• [What you should do]: Copy, with no pictures, the line that contains "Given: Click the 发文日期 label cell" and each line after it down to the end of the entries below, exactly.

------ Task data ------

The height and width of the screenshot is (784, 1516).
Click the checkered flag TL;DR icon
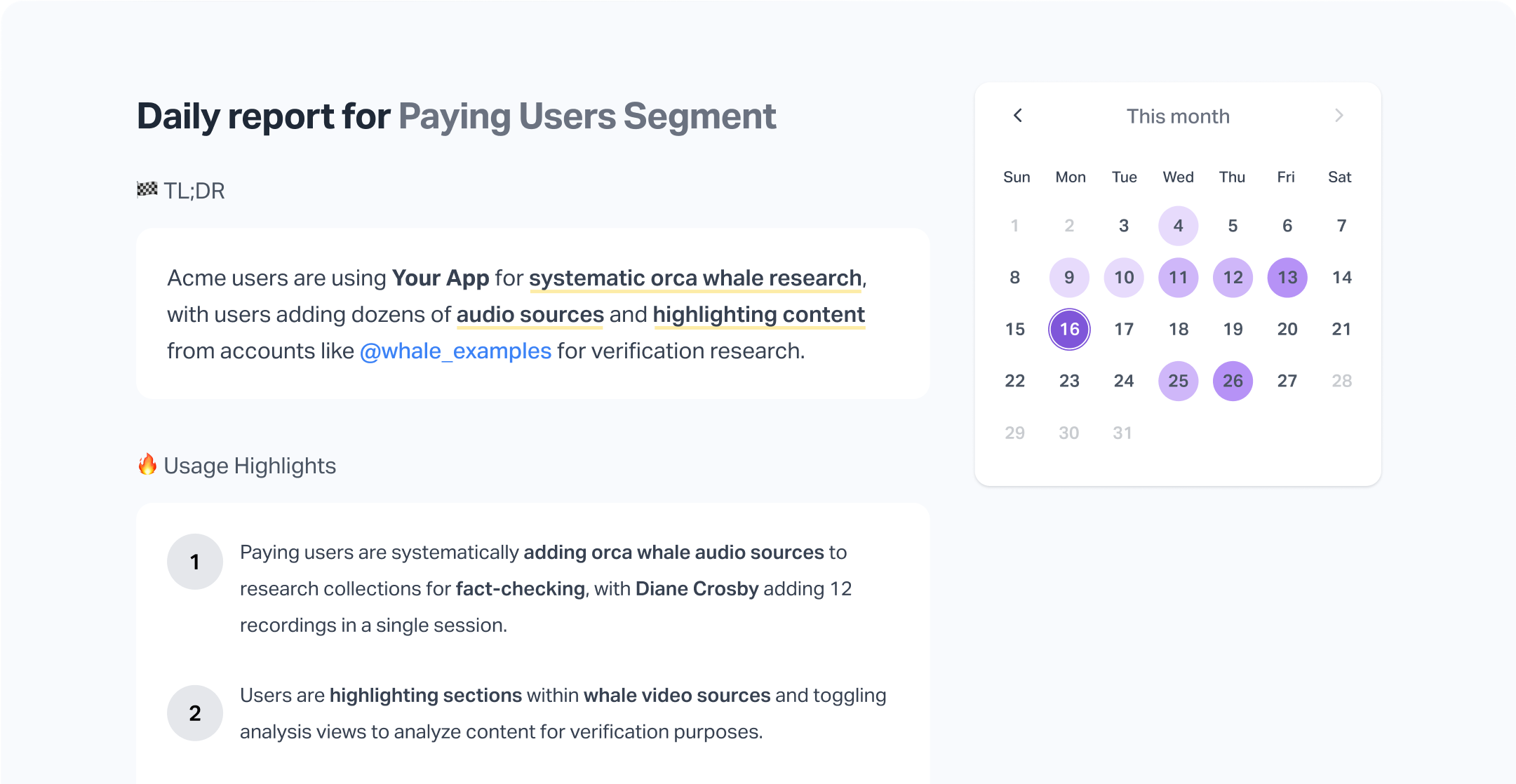tap(147, 189)
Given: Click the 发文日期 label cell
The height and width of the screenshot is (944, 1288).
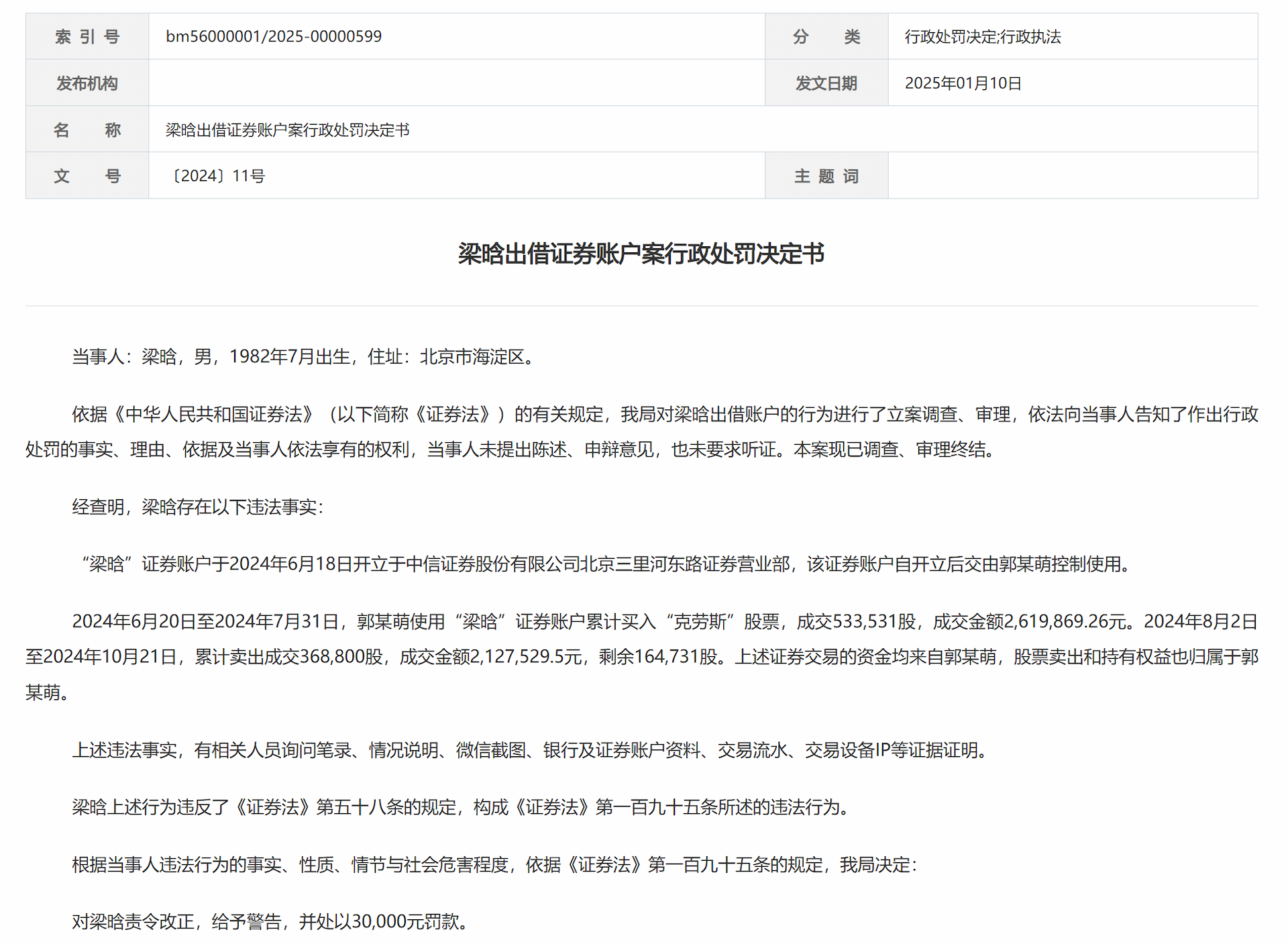Looking at the screenshot, I should (x=826, y=83).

------

• [Response area]:
Given: Click the 发文日期 label cell
The height and width of the screenshot is (944, 1288).
Looking at the screenshot, I should (x=826, y=83).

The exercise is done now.